| Exercise aim |
Would you please return the lines of the entries below starting at the line that has "Instagram (411, 2492)" and ending at the line that has "Психология (779, 1152)", both included, exactly as they are?

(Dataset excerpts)
[Start of Attachment]
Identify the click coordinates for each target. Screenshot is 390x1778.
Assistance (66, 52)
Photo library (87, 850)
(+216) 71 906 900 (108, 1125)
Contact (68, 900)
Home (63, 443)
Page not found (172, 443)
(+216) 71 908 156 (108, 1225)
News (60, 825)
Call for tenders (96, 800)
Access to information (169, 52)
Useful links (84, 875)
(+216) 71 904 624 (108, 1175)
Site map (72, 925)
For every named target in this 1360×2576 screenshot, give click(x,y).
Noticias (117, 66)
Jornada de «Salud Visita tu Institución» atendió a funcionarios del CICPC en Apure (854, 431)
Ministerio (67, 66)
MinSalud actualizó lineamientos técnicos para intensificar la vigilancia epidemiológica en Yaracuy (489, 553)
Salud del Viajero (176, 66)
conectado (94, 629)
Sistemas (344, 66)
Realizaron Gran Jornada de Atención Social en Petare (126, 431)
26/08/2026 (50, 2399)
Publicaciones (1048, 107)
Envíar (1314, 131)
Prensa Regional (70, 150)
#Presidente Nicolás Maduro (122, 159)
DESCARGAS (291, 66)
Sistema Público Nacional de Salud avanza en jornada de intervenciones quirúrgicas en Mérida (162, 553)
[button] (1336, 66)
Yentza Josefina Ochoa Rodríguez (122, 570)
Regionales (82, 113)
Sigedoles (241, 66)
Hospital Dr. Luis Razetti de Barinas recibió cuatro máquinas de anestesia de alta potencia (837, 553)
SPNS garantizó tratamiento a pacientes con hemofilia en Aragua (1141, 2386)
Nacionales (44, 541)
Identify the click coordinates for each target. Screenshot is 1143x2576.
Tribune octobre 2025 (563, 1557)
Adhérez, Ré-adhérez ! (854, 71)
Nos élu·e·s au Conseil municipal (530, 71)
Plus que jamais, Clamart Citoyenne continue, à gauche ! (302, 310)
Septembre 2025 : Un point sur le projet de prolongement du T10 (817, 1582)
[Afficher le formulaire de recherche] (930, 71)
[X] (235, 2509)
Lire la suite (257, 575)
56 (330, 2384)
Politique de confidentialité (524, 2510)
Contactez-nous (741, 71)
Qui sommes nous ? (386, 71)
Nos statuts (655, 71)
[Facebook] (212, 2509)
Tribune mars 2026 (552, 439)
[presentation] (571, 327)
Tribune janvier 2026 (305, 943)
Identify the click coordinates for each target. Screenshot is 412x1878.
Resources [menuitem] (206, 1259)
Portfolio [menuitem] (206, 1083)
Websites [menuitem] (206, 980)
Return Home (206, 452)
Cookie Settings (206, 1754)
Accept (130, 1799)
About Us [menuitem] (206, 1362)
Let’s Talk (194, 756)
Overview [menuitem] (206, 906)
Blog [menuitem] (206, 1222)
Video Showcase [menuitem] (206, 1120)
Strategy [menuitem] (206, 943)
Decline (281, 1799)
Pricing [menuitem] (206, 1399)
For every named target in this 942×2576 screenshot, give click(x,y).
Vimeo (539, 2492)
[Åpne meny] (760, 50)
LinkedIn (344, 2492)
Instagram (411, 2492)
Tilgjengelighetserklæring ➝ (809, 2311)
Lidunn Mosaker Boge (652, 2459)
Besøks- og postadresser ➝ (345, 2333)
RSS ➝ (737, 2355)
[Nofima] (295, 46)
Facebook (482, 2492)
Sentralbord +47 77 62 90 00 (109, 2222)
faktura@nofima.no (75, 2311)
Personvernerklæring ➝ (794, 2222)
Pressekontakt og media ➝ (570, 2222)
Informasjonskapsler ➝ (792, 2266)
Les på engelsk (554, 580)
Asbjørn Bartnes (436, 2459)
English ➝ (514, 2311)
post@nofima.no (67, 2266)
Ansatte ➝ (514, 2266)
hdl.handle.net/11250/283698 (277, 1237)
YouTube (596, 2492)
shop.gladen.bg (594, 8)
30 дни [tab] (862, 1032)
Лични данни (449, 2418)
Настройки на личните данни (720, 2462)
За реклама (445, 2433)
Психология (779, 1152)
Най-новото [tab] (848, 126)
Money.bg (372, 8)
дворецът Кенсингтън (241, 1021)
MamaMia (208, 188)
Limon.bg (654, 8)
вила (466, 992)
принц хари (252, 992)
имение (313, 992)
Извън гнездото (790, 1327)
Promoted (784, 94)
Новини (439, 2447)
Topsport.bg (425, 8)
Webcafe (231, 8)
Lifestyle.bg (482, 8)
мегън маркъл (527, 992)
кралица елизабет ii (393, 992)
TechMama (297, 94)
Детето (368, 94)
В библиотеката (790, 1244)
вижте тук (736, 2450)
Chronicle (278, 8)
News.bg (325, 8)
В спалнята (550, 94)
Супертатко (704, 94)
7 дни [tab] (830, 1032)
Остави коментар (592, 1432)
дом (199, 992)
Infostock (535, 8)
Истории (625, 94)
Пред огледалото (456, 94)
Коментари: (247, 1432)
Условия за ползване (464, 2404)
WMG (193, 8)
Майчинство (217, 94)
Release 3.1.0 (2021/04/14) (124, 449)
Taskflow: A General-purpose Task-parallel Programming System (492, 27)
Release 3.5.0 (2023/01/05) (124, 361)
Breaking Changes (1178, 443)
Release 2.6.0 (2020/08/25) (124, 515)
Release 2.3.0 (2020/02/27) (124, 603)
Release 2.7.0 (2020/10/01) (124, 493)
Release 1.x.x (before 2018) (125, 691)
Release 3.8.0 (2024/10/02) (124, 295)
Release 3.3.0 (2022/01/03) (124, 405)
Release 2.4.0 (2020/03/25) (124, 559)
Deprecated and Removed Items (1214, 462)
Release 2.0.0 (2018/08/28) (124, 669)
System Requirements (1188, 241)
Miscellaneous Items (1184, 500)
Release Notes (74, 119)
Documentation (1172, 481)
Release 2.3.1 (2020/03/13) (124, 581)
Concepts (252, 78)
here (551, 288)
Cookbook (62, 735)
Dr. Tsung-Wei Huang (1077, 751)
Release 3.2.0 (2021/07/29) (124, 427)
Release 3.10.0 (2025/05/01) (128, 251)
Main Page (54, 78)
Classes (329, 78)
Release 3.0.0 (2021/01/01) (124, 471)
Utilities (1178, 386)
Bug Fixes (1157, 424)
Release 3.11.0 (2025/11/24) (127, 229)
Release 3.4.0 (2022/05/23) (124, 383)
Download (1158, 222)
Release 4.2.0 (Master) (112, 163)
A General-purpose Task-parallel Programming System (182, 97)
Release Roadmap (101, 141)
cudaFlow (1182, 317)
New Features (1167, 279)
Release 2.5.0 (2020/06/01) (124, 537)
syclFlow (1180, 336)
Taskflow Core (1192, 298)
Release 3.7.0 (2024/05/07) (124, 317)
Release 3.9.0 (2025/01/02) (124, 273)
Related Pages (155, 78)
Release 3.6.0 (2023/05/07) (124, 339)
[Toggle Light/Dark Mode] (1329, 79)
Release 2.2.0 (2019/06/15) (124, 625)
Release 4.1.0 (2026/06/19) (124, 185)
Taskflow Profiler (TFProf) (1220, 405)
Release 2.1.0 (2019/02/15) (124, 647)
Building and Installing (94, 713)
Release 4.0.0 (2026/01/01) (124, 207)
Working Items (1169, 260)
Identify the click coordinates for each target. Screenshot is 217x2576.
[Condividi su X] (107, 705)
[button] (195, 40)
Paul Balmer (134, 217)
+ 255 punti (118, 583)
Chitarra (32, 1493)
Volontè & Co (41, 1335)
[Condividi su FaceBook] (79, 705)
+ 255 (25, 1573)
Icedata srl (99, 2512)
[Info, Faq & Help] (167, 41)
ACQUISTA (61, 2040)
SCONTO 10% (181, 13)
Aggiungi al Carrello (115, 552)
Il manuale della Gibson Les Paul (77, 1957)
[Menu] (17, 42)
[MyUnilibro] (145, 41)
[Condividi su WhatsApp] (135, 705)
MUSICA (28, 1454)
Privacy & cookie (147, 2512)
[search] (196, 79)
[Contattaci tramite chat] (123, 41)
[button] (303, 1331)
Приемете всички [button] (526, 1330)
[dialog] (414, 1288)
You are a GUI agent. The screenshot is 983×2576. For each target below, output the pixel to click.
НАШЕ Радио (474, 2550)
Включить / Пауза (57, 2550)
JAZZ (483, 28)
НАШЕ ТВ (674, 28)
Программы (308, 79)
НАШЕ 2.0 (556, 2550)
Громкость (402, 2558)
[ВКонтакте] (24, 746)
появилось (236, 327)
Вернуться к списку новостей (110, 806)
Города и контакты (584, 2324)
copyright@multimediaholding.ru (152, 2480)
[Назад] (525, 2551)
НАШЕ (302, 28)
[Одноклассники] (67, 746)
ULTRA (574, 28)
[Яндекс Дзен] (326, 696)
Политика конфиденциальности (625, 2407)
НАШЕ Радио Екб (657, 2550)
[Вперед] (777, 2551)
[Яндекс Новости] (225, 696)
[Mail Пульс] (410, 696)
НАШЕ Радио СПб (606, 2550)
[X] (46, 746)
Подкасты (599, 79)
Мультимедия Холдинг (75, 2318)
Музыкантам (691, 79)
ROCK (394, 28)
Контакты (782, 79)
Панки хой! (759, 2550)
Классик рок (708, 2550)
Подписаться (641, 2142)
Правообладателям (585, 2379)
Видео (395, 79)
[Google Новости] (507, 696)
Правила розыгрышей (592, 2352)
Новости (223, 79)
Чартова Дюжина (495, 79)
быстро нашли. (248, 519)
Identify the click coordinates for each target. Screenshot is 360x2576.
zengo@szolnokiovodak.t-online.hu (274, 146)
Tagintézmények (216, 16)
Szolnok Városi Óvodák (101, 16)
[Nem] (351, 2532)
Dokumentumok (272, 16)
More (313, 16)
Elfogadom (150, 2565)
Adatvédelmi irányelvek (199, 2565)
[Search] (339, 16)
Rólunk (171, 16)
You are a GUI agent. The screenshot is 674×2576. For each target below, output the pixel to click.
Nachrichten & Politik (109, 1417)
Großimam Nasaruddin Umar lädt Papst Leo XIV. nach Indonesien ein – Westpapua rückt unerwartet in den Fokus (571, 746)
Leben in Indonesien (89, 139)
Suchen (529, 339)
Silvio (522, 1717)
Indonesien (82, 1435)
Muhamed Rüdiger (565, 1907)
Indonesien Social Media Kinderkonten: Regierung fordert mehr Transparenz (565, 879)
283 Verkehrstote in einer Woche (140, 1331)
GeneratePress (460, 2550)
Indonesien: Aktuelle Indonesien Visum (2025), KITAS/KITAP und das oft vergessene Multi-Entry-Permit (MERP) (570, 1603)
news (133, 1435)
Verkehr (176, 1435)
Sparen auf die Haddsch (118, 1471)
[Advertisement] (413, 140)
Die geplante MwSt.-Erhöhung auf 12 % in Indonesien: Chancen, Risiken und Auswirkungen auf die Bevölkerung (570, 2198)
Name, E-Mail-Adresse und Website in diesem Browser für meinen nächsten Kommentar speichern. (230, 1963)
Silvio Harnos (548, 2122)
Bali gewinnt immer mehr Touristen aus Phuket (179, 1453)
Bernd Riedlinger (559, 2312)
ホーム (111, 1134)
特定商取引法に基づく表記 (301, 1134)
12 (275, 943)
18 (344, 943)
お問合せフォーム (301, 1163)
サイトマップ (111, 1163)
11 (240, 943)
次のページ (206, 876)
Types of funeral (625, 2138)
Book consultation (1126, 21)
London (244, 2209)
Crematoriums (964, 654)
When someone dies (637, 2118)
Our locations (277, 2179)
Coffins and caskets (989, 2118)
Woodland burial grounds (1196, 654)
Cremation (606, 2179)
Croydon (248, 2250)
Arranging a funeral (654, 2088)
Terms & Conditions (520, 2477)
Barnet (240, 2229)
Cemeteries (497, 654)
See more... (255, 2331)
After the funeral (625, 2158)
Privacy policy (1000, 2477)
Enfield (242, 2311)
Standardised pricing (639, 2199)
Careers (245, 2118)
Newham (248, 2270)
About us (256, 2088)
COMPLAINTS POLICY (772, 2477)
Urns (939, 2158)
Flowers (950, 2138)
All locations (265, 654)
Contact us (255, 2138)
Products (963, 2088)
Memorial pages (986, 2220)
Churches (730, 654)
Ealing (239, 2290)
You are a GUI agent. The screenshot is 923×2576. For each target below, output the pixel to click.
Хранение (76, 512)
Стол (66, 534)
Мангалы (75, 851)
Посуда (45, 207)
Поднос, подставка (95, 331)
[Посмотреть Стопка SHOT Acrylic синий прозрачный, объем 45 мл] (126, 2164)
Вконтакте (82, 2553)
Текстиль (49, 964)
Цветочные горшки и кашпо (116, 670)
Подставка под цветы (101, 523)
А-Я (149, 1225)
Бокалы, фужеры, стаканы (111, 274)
[End of Attachment]
| Expected output |
Instagram (411, 2492)
Tilgjengelighetserklæring ➝ (809, 2311)
Lidunn Mosaker Boge (652, 2459)
Besøks- og postadresser ➝ (345, 2333)
RSS ➝ (737, 2355)
[Nofima] (295, 46)
Facebook (482, 2492)
Sentralbord +47 77 62 90 00 (109, 2222)
faktura@nofima.no (75, 2311)
Personvernerklæring ➝ (794, 2222)
Pressekontakt og media ➝ (570, 2222)
Informasjonskapsler ➝ (792, 2266)
Les på engelsk (554, 580)
Asbjørn Bartnes (436, 2459)
English ➝ (514, 2311)
post@nofima.no (67, 2266)
Ansatte ➝ (514, 2266)
hdl.handle.net/11250/283698 (277, 1237)
YouTube (596, 2492)
shop.gladen.bg (594, 8)
30 дни [tab] (862, 1032)
Лични данни (449, 2418)
Настройки на личните данни (720, 2462)
За реклама (445, 2433)
Психология (779, 1152)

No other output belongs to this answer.